-------- RECORDS TO USE
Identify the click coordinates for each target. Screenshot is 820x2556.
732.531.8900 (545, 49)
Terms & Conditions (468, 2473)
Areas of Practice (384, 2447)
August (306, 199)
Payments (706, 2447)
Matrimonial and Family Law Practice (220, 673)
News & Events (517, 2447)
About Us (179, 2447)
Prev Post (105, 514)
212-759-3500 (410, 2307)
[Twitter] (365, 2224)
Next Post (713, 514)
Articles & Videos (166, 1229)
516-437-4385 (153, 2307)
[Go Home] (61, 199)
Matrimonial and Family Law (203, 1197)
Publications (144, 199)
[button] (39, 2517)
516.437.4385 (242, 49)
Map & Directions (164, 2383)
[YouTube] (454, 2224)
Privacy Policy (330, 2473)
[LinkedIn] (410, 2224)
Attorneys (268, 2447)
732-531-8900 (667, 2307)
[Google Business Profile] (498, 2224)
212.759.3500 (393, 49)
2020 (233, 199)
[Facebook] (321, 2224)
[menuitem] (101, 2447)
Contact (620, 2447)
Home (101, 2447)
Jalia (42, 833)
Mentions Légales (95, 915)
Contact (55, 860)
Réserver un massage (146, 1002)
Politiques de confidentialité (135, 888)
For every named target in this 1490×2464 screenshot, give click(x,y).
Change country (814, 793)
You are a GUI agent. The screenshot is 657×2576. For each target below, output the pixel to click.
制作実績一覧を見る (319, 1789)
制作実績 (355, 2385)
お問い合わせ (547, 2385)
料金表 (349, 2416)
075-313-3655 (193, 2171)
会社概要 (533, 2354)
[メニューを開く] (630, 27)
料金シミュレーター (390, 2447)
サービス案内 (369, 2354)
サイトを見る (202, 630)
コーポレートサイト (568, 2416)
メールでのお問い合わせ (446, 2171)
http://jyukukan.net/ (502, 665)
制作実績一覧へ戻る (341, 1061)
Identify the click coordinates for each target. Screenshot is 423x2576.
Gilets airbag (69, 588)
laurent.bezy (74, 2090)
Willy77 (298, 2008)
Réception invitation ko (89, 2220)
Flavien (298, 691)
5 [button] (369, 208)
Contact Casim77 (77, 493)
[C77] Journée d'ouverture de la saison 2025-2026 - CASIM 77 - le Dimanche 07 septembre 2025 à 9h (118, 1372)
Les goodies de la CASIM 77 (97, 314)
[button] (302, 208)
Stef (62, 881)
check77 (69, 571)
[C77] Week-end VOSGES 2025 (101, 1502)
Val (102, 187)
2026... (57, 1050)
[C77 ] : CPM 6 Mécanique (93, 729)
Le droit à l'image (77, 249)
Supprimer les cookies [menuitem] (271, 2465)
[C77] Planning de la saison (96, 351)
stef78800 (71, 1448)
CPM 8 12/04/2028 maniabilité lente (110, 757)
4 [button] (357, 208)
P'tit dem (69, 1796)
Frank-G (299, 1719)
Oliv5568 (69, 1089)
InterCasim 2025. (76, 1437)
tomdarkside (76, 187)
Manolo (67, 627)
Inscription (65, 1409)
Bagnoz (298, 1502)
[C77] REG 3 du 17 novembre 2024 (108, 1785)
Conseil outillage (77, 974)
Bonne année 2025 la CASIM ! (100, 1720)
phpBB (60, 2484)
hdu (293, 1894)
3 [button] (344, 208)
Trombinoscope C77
----------------
▶ TASK STATEMENT
Look above for the line with "[Google Business Profile] (498, 2224)" and the line with "CPM 8 12/04/2028 maniabilité lente (110, 757)". Write out those two lines and all the lines between them, exactly, and no others.

▶ RESPONSE TO THE TASK
[Google Business Profile] (498, 2224)
212.759.3500 (393, 49)
2020 (233, 199)
[Facebook] (321, 2224)
[menuitem] (101, 2447)
Contact (620, 2447)
Home (101, 2447)
Jalia (42, 833)
Mentions Légales (95, 915)
Contact (55, 860)
Réserver un massage (146, 1002)
Politiques de confidentialité (135, 888)
For every named target in this 1490×2464 screenshot, give click(x,y).
Change country (814, 793)
You are a GUI agent. The screenshot is 657×2576. For each target below, output the pixel to click.
制作実績一覧を見る (319, 1789)
制作実績 (355, 2385)
お問い合わせ (547, 2385)
料金表 (349, 2416)
075-313-3655 (193, 2171)
会社概要 (533, 2354)
[メニューを開く] (630, 27)
料金シミュレーター (390, 2447)
サービス案内 (369, 2354)
サイトを見る (202, 630)
コーポレートサイト (568, 2416)
メールでのお問い合わせ (446, 2171)
http://jyukukan.net/ (502, 665)
制作実績一覧へ戻る (341, 1061)
Identify the click coordinates for each target. Screenshot is 423x2576.
Gilets airbag (69, 588)
laurent.bezy (74, 2090)
Willy77 (298, 2008)
Réception invitation ko (89, 2220)
Flavien (298, 691)
5 [button] (369, 208)
Contact Casim77 (77, 493)
[C77] Journée d'ouverture de la saison 2025-2026 - CASIM 77 - le Dimanche 07 septembre 2025 à 9h (118, 1372)
Les goodies de la CASIM 77 (97, 314)
[button] (302, 208)
Stef (62, 881)
check77 (69, 571)
[C77] Week-end VOSGES 2025 (101, 1502)
Val (102, 187)
2026... (57, 1050)
[C77 ] : CPM 6 Mécanique (93, 729)
Le droit à l'image (77, 249)
Supprimer les cookies [menuitem] (271, 2465)
[C77] Planning de la saison (96, 351)
stef78800 (71, 1448)
CPM 8 12/04/2028 maniabilité lente (110, 757)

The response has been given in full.